____ Data shown

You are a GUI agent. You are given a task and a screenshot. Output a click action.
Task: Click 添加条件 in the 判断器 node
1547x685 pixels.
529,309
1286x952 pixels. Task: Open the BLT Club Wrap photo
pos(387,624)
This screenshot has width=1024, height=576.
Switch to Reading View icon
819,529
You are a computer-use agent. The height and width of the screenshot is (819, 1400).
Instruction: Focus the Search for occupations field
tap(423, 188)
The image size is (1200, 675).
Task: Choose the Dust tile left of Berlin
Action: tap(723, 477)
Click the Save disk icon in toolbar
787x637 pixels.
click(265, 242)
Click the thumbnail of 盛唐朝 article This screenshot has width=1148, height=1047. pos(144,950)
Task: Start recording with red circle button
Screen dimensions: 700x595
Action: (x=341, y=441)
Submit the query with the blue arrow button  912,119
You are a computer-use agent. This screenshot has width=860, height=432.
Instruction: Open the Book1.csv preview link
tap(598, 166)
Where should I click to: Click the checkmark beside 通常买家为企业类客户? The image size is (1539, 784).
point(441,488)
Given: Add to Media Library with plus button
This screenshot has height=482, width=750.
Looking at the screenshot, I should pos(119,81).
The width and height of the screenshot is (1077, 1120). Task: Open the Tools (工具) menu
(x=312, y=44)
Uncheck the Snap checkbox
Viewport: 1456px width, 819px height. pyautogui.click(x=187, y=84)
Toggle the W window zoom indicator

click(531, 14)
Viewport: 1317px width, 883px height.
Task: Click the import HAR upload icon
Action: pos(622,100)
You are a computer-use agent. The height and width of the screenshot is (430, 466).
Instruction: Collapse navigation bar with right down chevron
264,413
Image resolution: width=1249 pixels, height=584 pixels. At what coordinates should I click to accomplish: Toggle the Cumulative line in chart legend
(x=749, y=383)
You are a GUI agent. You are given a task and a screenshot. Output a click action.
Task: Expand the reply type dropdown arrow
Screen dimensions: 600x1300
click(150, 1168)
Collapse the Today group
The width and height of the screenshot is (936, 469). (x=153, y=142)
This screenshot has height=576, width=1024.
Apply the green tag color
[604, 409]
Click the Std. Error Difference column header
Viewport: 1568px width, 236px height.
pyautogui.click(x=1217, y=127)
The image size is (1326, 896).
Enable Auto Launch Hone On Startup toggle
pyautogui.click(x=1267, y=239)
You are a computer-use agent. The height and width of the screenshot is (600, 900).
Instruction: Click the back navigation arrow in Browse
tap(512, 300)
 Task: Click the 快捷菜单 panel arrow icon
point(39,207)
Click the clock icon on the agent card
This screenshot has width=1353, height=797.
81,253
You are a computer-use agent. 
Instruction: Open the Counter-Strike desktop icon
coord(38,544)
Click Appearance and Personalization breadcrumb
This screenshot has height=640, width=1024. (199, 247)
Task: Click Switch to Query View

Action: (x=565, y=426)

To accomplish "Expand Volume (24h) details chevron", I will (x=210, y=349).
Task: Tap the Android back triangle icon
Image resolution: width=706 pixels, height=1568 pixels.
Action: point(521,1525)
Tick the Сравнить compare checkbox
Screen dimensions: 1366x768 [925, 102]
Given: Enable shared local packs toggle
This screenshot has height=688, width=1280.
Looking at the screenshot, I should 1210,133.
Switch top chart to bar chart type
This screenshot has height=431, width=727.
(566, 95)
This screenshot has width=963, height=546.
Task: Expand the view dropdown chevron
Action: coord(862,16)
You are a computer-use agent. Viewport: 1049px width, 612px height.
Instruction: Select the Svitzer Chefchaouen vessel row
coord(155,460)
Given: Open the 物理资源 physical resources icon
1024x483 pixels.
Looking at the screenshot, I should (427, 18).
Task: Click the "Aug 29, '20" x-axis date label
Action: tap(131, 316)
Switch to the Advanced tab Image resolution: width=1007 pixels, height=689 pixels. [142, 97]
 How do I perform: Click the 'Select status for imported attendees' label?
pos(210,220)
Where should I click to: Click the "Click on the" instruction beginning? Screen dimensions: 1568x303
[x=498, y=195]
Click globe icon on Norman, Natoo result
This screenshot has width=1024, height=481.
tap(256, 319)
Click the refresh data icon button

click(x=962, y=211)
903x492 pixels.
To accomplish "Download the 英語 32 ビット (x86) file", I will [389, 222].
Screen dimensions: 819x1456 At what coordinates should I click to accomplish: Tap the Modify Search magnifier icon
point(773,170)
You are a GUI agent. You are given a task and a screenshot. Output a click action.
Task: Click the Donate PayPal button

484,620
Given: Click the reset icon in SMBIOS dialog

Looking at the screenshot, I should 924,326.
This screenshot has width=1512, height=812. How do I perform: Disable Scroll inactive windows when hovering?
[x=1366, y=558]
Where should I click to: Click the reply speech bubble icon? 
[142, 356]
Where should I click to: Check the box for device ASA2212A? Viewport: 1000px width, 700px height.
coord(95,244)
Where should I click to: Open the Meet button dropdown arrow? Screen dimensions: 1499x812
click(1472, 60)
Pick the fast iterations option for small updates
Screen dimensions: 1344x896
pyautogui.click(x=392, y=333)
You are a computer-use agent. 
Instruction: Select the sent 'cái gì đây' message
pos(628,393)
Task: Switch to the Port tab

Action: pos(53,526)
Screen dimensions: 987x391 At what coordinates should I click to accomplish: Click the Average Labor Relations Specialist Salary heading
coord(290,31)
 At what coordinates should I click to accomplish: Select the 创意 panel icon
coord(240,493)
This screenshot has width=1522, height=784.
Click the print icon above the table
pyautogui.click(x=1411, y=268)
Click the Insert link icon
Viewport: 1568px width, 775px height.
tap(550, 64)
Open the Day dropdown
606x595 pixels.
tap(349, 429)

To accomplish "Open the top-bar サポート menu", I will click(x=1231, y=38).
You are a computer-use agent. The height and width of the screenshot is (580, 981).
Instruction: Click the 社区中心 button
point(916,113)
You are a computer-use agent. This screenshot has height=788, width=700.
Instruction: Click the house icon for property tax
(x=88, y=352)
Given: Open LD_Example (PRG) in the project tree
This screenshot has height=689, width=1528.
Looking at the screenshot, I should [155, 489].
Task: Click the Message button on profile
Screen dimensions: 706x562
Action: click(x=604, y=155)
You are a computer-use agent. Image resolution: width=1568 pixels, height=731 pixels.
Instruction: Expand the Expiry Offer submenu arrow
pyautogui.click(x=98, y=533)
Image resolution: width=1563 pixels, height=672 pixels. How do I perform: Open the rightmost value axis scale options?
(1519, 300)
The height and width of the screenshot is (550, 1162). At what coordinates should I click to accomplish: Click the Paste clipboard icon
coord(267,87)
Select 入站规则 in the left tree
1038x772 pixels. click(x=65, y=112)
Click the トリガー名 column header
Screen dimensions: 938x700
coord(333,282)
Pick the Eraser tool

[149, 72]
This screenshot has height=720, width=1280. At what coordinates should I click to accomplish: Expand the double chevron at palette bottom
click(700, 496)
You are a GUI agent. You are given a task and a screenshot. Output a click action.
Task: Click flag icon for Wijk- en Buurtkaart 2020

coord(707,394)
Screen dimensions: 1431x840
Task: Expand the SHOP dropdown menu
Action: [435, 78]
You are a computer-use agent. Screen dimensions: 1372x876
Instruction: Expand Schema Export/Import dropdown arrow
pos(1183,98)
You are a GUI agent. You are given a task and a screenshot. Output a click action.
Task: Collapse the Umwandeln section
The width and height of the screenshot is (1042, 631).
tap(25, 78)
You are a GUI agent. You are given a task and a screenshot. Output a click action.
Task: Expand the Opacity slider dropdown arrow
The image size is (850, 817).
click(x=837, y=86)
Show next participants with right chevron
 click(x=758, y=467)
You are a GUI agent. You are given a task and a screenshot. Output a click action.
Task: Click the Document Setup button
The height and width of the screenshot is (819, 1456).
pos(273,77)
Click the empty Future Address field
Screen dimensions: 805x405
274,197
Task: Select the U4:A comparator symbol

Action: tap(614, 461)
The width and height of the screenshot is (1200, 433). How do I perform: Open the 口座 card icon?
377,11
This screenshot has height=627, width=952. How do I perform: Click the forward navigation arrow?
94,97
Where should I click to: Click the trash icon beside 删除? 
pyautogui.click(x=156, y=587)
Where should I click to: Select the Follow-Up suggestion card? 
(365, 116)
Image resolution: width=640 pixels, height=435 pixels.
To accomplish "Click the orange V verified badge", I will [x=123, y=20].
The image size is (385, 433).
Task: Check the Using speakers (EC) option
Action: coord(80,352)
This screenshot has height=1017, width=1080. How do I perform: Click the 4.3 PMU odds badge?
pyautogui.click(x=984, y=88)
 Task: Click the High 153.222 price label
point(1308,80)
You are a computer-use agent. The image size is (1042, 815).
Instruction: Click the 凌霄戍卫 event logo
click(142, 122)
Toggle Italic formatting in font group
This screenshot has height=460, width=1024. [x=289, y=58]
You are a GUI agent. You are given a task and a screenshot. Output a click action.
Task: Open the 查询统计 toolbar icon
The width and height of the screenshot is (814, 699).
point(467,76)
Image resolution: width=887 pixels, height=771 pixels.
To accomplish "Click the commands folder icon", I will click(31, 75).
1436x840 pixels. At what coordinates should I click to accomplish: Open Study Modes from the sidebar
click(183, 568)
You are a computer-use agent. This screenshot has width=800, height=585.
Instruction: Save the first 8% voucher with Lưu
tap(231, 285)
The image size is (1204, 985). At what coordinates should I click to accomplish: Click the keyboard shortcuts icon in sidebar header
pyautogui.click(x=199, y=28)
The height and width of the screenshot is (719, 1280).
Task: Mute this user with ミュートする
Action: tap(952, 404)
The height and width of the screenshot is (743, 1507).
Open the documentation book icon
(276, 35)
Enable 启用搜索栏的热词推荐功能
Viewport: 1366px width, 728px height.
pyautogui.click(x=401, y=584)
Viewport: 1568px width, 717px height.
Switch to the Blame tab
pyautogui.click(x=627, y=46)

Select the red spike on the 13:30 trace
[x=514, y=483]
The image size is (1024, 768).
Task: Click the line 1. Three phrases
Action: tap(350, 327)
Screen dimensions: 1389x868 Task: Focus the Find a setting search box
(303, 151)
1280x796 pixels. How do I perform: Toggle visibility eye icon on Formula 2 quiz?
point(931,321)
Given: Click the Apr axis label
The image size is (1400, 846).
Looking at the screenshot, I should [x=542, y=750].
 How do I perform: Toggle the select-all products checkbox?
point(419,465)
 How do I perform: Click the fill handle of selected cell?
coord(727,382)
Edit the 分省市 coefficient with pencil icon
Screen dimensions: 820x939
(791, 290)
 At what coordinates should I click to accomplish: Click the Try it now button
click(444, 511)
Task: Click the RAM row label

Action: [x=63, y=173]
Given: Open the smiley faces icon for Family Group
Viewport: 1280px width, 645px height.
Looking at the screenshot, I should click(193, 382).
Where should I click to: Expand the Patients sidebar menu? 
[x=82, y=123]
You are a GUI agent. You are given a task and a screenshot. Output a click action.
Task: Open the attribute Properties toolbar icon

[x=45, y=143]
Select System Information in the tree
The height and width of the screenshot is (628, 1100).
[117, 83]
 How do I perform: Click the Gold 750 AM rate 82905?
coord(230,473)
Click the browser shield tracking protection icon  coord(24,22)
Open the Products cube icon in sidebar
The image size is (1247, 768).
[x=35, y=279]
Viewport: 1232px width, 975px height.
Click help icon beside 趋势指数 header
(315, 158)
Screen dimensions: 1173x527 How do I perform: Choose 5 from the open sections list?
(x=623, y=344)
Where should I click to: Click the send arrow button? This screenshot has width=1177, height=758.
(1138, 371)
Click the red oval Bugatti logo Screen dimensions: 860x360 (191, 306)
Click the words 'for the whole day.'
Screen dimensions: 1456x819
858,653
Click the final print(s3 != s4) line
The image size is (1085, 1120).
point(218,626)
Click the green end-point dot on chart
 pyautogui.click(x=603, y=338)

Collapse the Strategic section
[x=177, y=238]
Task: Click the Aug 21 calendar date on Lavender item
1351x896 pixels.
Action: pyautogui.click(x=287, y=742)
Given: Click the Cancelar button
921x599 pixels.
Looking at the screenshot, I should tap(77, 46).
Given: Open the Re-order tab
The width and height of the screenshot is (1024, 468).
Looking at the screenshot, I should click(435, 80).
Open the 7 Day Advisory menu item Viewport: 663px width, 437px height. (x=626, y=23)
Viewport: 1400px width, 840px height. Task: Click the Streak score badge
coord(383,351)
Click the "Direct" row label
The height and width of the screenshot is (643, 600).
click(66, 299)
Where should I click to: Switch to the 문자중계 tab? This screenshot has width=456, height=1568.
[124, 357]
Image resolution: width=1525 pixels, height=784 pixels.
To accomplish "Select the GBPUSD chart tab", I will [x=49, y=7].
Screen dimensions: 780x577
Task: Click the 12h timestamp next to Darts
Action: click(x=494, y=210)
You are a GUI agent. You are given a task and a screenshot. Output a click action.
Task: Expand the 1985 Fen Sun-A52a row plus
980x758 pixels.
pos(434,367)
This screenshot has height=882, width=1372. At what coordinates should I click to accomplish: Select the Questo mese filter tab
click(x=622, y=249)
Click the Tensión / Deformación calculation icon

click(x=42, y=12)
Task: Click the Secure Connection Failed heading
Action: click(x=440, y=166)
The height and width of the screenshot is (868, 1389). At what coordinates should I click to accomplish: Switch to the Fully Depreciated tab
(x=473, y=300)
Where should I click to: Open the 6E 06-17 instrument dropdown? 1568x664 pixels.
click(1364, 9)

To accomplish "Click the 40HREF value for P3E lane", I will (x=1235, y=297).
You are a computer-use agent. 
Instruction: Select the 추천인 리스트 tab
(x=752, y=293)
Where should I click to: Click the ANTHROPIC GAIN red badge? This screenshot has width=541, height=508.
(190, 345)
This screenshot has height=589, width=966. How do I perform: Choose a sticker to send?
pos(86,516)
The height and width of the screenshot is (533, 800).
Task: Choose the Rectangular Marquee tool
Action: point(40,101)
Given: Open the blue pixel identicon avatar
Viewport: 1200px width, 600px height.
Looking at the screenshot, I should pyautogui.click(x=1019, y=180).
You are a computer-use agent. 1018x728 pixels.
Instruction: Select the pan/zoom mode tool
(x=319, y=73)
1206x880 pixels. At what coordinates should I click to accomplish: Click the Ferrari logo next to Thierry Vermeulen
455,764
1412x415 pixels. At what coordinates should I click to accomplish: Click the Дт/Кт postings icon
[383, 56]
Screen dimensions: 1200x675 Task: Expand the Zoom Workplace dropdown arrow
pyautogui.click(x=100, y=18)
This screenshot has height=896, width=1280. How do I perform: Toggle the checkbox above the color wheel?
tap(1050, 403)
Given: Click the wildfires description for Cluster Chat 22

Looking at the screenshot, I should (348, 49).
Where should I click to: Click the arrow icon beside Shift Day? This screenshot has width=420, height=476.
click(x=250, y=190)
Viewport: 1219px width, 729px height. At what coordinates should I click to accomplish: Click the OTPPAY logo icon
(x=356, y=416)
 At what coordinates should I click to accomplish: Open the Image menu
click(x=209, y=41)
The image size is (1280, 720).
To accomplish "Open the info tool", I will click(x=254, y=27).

________

# Task item:
In the preceding records, how many lines include the word "type"? Reply with the number only.

# Answer to the problem:
2